Vie pratique

Valérie Renard : sa vie est un voyage

Rencontre avec Valérie Renard, une voyageuse pas comme les autres

Voici une mère voyageuse. Et quels voyages ! Car ceux dans lesquels elle s’est lancée avec son mari Frédéric ont une dimension existentielle. Ils sont une manière de saisir la vie à bras-le-corps, de dépasser les obstacles.

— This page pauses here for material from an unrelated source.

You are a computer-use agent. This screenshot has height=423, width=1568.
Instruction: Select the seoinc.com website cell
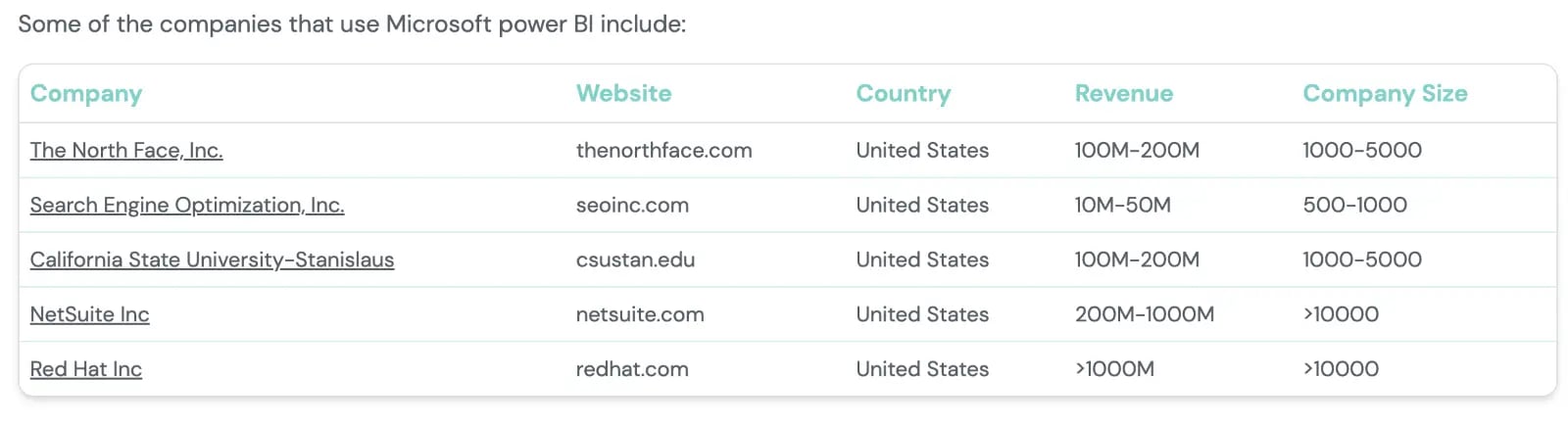coord(632,205)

Lors de notre premier contact, elle propose de nous retrouver en Zélande où est amarré le tout petit voilier où elle élargit son horizon, notamment par l’écriture. Covid oblige, nous préférons la rencontrer chez elle, à Grande Enneille, près de Durbuy. Elle habite une petite maison traditionnelle qu’elle et son mari ont entièrement réhabilitée. Perchée sur une colline, elle donne sur la vallée de l’Ourthe, ondulée de vallonnements comme autant de vagues ardennaises. Elle nous reçoit dans ce qui était à l’origine une étable.

Des racines voyageuses

Si Valérie Renard s’est ancrée en Ardennes, elle a néanmoins le goût du voyage installé dans ses gènes depuis sa naissance. « Quand j’étais enfant, nous partions un mois en vacances, toujours à l’étranger. Nous habitions en Allemagne où mon père était caserné. Revenir en Belgique était chaque fois un voyage. On vivait dans une sorte de ghetto, la cité militaire belge, où tous les papas avaient le même métier. Un milieu assez uniforme, sourit-elle. Cela donne envie de découvrir d’autres horizons ».
Ses secondaires, elle les accomplit à l’internat à Rösrath (D), puis à Malmédy, suivies d’une année aux États-Unis. À son retour, elle se lance dans des études de… tourisme bien sûr ! « La section venait d’ouvrir au Rivageois (devenu Haute École Charlemagne) à Liège, explique-t-elle. Cette option correspondait à mes attentes car elle ouvrait aux langues, à la communication, aux rencontres et un peu aux voyages même s’ils n’étaient pas l’objectif principal à mes yeux ».
S’ensuit un séjour de six mois en Espagne avec Eurodyssée (programme d’échange de l’Assemblée des Régions d’Europe, qui offre des stages de trois à sept mois à l’étranger à de jeunes demandeurs d’emploi), puis une année dans un hôtel aux Pays-Bas. Entretemps, elle propose ses services comme bénévole à Eurodyssée. Elle sera finalement engagée et restera onze ans au service de l’Union Wallonne des Entreprises (UWE) pour développer ce programme d’accueil en Wallonie et assurer le suivi des stagiaires dans les entreprises.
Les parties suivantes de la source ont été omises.